The half length figure of the Virgin, with the Child supported by her right arm, is shown within the three-dimensional representation of a window-frame. It was due to the influence of Sienese painting that this Byzantine type of picture found its way to the North. In the Burgundian (and French) painting this is the very first half figure representation of the Madonna and as such has remained unique for many years. This small picture (which is only as big as a Book of Hours) may have stood on the altar of a domestic chapel or on a prie-dieu in the corner of a room.

The motif of the window-frame provides the reason why the Virgin is represented as a half length figure. In this way the Madonna comes close to the praying person, but, at the same time, the frame emphasizes the majesty of the Mother of God. (Because rulers generally appeared at a window to show themselves to the people, the window became a symbol of royalty.) The painter may have had in mind the medieval hymns in which the Virgin was praised as "the Window of Heaven" (fenestra coeli), as it was through her that the Lord endowed the world with genuine light.

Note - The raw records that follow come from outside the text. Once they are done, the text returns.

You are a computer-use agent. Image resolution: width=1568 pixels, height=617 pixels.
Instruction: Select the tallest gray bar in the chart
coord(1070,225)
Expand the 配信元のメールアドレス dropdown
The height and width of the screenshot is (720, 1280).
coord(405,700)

The Child's delicate body is also depicted from the waist upwards, emerging from Mary's wide and velvety soft cloak. It is not the primary purpose of the drapery to convey the structure of the underlying figure, for the drapery forms an independent element of the composition, which can be modelled as the artist wishes. (See, for example, the protruding form at the Madonna's right shoulder.) The arrangement whereby the folds of the mantle spread out radially from the Madonna's left wrist is most refined and so is the narrowing down of the blue area of the whole drapery at the bottom part of the picture.

The two figures are almost fused together by love, and yet are surrounded by a melancholy mood, the austere premonition of the Passion. The Virgin is absorbed in her thoughts, the Child opens His big, round eyes and looks at the spectator. His forefinger may enjoin silence upon the approaching worshipper. We can see the same motif in Stefano da Verona's Madonna in the Rosary, whose style as well as that of Michelino da Besozzo's The Mystic Marriage of St Catherine were directly influenced by the painting which originated from the Malouel workshop.